Five Questions with Allison M. Prasch, author of “The World Is Our Stage”
Crowds swarm when US presidents travel abroad, though many never hear their voices. The presidential body, moving from one secured location to another, communicates as much or more to these audiences than the texts of their speeches. In The World is Our Stage, Allison M. Prasch considers how presidential appearances overseas broadcast American superiority during the Cold War through the movement of the president’s physical body. We spoke with Allison about her book and some of the ways that rhetoric is more than mere words.
How did you wind up in your field and what do you most value from your discipline?
I’ve always been fascinated by the US presidency, even as a child.

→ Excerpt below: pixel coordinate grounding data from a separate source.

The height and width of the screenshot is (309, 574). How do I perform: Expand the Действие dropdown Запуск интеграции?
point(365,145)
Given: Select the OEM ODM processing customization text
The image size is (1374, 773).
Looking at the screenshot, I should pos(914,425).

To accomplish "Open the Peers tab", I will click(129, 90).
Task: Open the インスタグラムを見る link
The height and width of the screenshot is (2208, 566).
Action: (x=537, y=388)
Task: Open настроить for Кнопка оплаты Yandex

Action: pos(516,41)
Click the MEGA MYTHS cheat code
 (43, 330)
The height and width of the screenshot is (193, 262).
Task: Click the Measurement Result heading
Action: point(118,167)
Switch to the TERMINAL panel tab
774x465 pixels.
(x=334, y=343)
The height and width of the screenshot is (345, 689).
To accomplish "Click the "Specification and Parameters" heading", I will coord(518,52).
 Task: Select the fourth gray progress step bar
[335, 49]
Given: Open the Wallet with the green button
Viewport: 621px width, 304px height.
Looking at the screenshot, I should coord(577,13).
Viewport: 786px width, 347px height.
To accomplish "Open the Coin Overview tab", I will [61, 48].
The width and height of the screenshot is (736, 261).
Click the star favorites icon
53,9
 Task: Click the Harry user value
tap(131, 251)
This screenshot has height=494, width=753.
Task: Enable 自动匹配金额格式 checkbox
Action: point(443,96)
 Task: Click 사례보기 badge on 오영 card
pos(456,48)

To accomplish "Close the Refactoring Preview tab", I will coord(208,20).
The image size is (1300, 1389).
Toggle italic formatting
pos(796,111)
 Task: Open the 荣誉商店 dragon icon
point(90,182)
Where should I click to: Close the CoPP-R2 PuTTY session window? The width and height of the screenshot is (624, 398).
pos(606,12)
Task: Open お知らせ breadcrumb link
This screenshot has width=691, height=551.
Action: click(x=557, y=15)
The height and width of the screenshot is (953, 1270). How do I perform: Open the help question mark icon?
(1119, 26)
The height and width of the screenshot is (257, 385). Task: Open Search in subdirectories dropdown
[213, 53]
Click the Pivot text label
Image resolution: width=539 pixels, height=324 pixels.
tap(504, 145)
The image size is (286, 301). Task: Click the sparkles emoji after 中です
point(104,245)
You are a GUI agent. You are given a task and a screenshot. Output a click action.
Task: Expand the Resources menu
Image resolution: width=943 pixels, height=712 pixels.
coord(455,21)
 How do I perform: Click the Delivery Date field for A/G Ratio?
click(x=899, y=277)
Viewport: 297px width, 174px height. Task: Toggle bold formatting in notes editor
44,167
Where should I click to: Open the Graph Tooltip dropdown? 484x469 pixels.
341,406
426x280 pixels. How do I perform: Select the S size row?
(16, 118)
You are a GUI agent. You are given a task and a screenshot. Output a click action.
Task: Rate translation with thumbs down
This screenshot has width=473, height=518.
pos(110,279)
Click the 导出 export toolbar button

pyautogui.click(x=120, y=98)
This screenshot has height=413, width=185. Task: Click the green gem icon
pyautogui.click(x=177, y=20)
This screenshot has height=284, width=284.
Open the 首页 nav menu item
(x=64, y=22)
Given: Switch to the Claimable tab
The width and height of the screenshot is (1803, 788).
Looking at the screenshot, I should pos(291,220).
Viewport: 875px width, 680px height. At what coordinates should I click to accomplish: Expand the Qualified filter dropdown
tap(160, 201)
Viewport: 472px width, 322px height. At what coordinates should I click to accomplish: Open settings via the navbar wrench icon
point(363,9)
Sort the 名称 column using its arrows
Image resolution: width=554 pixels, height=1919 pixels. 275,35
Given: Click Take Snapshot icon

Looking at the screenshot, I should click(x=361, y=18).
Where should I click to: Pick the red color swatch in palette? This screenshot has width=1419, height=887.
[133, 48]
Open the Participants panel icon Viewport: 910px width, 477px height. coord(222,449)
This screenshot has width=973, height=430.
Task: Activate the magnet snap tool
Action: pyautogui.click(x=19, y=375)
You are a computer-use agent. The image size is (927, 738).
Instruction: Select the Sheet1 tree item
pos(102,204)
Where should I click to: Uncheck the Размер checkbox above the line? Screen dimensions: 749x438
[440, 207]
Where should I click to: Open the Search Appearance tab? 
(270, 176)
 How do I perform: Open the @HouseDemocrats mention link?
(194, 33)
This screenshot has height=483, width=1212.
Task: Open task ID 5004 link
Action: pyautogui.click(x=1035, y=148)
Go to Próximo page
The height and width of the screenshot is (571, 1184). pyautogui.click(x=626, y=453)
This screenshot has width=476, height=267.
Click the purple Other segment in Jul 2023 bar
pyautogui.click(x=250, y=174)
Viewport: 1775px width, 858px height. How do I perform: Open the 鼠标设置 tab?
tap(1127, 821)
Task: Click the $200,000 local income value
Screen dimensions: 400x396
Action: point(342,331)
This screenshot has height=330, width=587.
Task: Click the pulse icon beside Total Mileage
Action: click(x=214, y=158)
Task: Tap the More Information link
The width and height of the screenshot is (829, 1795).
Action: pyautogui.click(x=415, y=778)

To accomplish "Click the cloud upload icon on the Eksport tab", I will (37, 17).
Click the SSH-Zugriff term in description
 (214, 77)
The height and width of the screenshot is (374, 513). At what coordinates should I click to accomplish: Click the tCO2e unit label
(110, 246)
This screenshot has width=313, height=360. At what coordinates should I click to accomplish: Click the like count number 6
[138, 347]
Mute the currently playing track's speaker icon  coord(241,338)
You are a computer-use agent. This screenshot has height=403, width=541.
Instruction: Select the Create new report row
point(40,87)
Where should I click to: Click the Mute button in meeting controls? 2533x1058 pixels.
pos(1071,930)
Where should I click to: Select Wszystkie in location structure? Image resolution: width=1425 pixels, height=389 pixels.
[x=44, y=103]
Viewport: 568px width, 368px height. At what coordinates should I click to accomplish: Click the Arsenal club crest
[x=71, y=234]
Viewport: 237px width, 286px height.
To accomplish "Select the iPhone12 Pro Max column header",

I wrote my first middle school research paper on the White House and would watch the annual “State of the Union” address for fun during my high school years. It wasn’t until college that I learned about the field of rhetoric, which examines how and why individuals use speech to persuade audiences. When I learned that I could build a career studying US presidential rhetoric, I was hooked!
I approach my work as a rhetorical historian, which means I consider how rhetoric operates within and as a product of its historical, political, and social contexts. I appreciate the interdisciplinary nature of rhetorical history because it allows me to draw on theorists and writers from a variety of scholarly perspectives to build my argument.
While you were working on The World is Our Stage, what did you learn that surprised you the most?
All books are, in some way, motivated by a personal fascination with a topic or question that the author just can’t let go of. For me, that question was whether US presidents and their advisers believed that traveling abroad could function as a deliberate rhetorical strategy during the Cold War. I didn’t want to simply assume they did because it looked that way; I wanted to find the answer for myself. That’s why I started in the presidential archives—and discovered overwhelming evidence that US presidents from Truman to Reagan understood how powerful the act of going global could be. We often think of presidential rhetoric as being something limited to words uttered from a political stage, but it encompasses so much more than that.
What do you most hope readers will take away from your book?
I hope this book helps readers appreciate the complexity of presidential rhetoric at various moments in history. For a long time, scholars interested in US presidential rhetoric focused on the words chief executives say. This is, of course, very important. But in the book, I show how other facets of rhetorical performance—place, image, audience, body, and the circulation/mediation of texts—play a significant role in how US presidents reach publics at home and abroad. This is as true today as it was during the Cold War.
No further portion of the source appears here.